When two Indian climbers, Abhijeet Singh (30) and Pranav Rawat (31), scaled a frozen waterfall, it made people gape in awe. A feat of this sort had never been achieved in the country before. The first waterfall they scaled was the Shela Waterfall, and then they went on to conquer the Lingti Waterfall, both situated in the Spiti region of Himachal Pradesh. But what went unnoticed was the effort of the crew that filmed the entire journey.
Documented by Delhi-based production house, The Morpheus Productions, the project is titled, The Fall. In what is being called India’s first frozen waterfall trek, Ankur Phougat, co-founder of the production house and director of photography (DOP) for this project, says, “The Fall is more than a waterfall climb for us; it is the triumph of human spirit. By conquering the extreme physical, emotional and psychological barriers we met on the way, we wanted to showcase that the human spirit is capable of achieving extraordinary results.”

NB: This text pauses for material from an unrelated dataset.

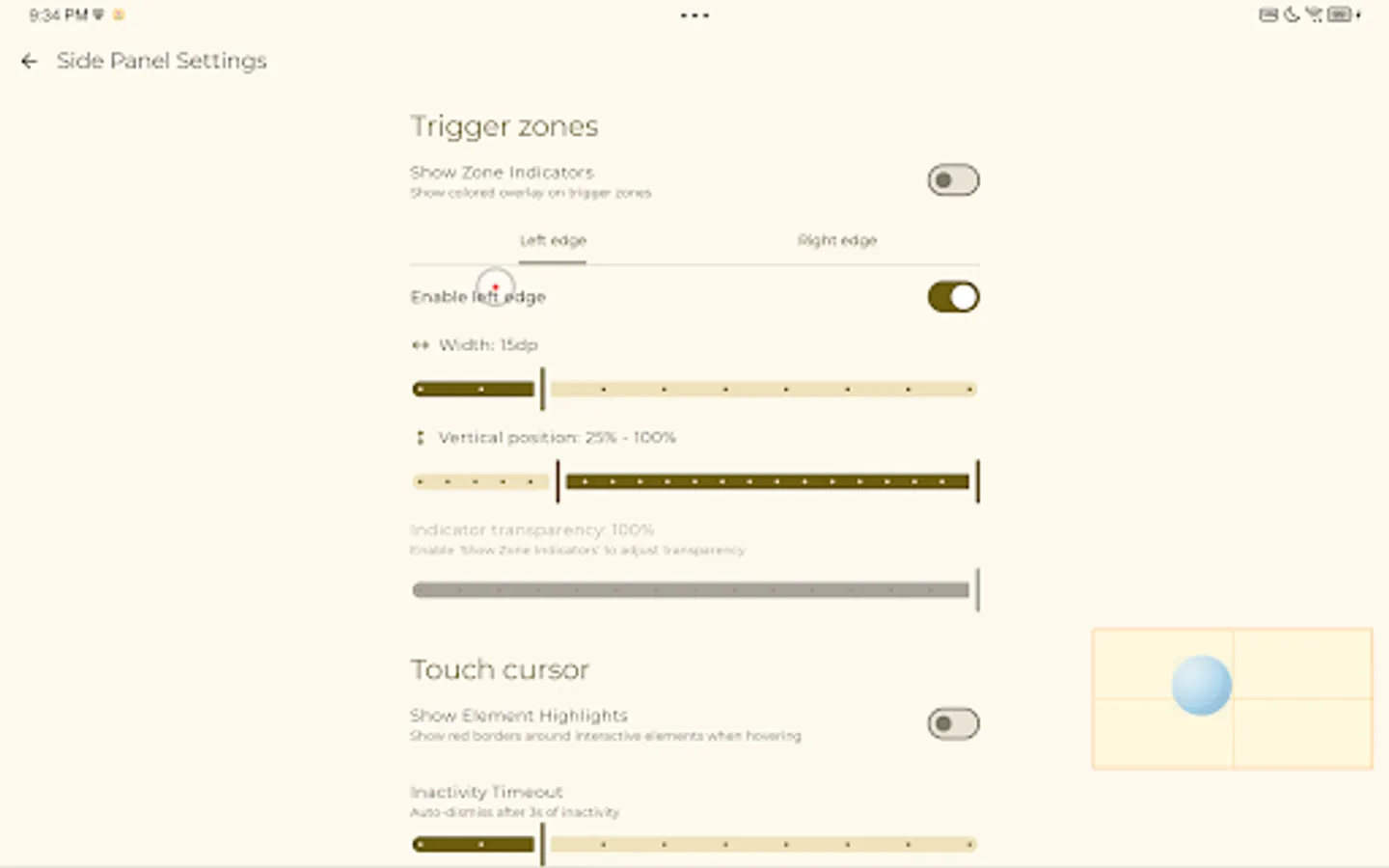Screen dimensions: 1389x868
Task: Click the Trigger zones heading
Action: 504,125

The idea to attempt a trek of this scale and nature was the brainchild of Abhijeet and Anchit Thukral, who has directed the documentary. Talking about his experience, Thukral says, “It was surreal. Going to Spiti in January, when the routes are blocked and there is no water requires motivation that only the love for your job can bring.” With oxygen levels dropping at an altitude of 12,000 feet, the camera and equipment, too, require extra care. “We were lodged in an upcoming Zostel property and heaters were specifically brought in for the cameras,” he adds.

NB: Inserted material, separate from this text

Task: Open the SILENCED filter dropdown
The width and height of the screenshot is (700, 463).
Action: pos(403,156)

The trek came with its fair share of roadblocks. Many crew members faced near-death experiences. The first climb up the Shela Waterfall took the climbers over six hours to complete. “During the last 100 metres or so, Pranav, who was in the lead, contacted Abhijeet to tell him that the ice ahead was thin as there was water flowing behind it. One wrong move and it would all have been over. For me, it was the farthest feeling of sadness,” says Thukral.

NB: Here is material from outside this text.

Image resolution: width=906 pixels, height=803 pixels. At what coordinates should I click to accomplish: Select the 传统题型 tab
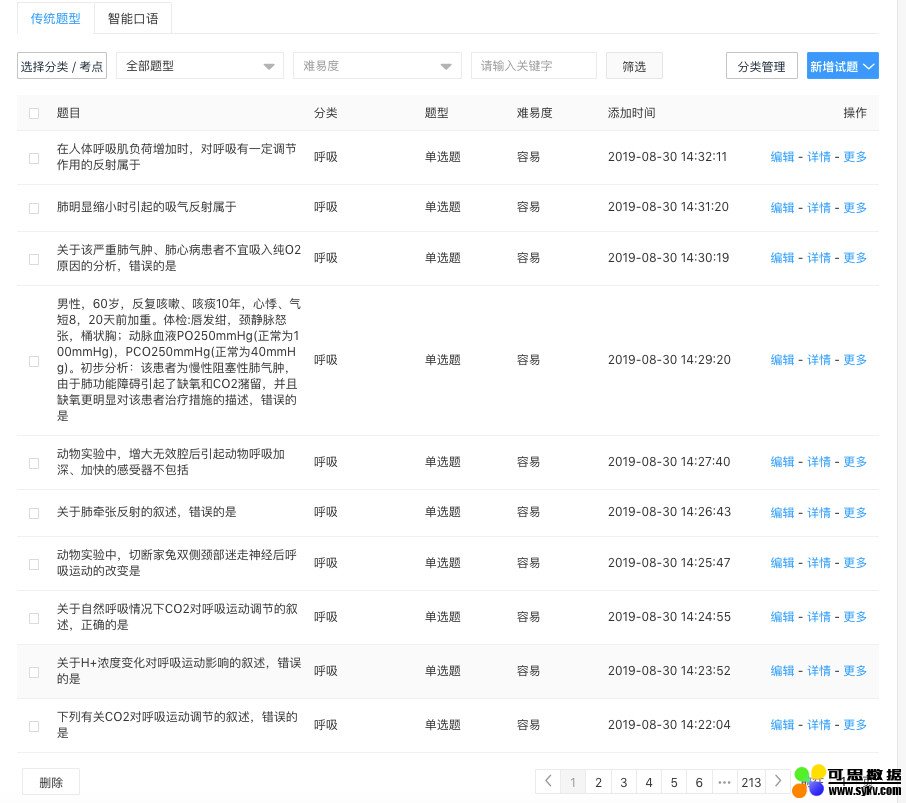click(55, 18)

The crew underwent training at the Indian Mountaineering Foundation, but more than physical training, it was very important to be mentally prepared. “Without patience, determination and apt planning, it would not have been possible to shoot in the freezing cold temperatures ranging -20°C to -35°C,” says Phougat. The crew also had three terrain experts with them who helped them scout vantage points for the shoot.
Thukral now wants to send the documentary to various Indian and international film festivals. “The best moment is yet to come,” he concludes.